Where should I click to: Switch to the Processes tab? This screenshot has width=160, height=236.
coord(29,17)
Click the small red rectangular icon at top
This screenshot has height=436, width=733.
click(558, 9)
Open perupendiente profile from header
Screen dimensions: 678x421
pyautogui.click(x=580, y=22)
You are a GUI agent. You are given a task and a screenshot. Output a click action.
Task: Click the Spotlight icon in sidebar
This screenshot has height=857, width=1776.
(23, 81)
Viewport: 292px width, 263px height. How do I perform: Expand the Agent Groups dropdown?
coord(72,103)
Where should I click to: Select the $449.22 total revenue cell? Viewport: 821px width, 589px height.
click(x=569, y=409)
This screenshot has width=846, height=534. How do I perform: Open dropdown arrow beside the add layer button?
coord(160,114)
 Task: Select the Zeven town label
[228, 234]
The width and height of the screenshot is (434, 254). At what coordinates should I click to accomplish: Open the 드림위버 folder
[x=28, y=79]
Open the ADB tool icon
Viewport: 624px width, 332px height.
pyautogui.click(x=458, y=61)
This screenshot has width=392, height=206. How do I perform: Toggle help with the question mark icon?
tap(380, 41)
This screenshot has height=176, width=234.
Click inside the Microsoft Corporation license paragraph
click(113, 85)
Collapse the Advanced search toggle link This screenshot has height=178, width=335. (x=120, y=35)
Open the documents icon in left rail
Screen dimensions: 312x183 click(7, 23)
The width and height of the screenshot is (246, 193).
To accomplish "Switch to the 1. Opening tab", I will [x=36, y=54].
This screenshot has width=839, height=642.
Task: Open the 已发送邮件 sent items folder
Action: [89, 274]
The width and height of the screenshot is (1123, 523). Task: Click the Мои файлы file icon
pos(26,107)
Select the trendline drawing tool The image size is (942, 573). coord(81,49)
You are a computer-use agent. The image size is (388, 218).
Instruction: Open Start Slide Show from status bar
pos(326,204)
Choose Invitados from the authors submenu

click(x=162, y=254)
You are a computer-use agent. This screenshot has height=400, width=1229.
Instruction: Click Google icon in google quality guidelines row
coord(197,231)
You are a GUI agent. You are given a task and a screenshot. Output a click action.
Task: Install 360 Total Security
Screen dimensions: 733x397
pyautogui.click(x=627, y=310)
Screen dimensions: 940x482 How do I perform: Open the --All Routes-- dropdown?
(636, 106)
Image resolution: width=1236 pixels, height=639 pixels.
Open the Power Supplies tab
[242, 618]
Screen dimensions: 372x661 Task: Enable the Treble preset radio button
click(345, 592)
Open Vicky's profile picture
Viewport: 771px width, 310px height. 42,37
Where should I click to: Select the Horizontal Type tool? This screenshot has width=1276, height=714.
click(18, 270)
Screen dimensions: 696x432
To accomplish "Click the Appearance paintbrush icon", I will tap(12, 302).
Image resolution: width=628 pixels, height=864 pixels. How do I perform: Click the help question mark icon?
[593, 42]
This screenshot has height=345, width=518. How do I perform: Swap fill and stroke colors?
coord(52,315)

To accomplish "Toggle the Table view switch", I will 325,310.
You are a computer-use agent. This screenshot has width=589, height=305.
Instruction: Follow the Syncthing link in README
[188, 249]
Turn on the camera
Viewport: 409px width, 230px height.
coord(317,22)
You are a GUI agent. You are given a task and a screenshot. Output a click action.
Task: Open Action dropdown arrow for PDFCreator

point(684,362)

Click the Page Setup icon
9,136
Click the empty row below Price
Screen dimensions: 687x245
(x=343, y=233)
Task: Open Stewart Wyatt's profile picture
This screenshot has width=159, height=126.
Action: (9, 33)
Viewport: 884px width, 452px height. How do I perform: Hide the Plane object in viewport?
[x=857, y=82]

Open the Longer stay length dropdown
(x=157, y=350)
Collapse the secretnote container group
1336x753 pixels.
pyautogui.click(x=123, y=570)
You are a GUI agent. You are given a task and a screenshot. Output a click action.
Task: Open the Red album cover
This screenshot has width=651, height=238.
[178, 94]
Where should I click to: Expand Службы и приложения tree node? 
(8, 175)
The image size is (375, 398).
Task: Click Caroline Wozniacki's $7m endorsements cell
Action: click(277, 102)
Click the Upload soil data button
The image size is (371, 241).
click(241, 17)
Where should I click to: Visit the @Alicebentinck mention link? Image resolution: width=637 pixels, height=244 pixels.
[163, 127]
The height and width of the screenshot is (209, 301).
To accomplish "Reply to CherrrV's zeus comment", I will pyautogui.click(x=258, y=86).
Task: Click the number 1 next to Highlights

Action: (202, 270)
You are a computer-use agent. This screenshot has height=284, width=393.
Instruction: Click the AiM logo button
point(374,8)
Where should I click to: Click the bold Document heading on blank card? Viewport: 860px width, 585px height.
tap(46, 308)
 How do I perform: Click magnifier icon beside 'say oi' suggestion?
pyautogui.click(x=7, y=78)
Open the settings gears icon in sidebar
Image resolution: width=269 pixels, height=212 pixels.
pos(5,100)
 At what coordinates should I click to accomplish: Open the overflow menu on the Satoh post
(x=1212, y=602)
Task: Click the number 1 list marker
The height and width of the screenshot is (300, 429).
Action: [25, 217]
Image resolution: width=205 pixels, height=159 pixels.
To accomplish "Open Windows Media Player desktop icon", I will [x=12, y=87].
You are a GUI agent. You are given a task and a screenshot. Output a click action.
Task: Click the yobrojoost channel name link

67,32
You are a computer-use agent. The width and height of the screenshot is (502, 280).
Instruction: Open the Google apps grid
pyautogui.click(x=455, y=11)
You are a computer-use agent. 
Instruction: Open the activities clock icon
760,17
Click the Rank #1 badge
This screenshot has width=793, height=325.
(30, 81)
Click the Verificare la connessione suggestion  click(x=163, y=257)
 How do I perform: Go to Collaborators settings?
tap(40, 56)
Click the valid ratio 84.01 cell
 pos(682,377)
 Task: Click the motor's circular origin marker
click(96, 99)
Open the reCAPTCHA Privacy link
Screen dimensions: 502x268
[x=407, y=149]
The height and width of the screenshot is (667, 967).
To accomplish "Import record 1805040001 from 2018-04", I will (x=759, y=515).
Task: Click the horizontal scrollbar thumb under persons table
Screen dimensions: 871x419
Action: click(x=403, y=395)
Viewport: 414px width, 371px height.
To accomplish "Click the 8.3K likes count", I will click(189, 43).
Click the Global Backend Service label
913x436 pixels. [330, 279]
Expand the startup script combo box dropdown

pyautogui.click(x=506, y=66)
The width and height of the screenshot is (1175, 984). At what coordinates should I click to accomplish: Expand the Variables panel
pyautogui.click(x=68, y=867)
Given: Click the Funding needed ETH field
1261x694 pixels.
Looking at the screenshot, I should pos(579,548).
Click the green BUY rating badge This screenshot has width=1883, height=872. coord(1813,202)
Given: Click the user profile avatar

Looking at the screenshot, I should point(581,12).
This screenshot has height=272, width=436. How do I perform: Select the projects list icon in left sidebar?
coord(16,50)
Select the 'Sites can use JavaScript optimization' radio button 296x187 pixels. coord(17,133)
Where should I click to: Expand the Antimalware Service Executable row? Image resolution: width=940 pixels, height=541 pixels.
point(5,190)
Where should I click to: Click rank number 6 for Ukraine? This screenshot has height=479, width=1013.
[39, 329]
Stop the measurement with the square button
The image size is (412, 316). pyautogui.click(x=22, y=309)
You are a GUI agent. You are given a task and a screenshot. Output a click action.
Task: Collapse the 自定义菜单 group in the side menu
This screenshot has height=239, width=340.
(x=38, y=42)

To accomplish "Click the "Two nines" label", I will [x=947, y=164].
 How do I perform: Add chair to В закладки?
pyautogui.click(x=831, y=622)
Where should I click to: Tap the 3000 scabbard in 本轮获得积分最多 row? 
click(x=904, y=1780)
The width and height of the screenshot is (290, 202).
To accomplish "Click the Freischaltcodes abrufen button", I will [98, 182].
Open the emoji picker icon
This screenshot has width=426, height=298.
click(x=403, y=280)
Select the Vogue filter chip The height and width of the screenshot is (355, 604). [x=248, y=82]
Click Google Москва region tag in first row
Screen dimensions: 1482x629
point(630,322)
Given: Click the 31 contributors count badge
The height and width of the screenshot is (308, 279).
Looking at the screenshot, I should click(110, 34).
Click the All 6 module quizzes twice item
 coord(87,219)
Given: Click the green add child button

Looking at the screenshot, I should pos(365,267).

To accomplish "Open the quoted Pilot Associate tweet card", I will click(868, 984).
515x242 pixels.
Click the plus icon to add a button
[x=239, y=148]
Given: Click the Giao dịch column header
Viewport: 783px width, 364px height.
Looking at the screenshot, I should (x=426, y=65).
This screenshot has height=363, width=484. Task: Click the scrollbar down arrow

[What this task involves] Gather each line in the entries above where the string "scrollbar" is found.

[Expected answer]
Task: Click the horizontal scrollbar thumb under persons table
This screenshot has height=363, width=484. Task: Click the scrollbar down arrow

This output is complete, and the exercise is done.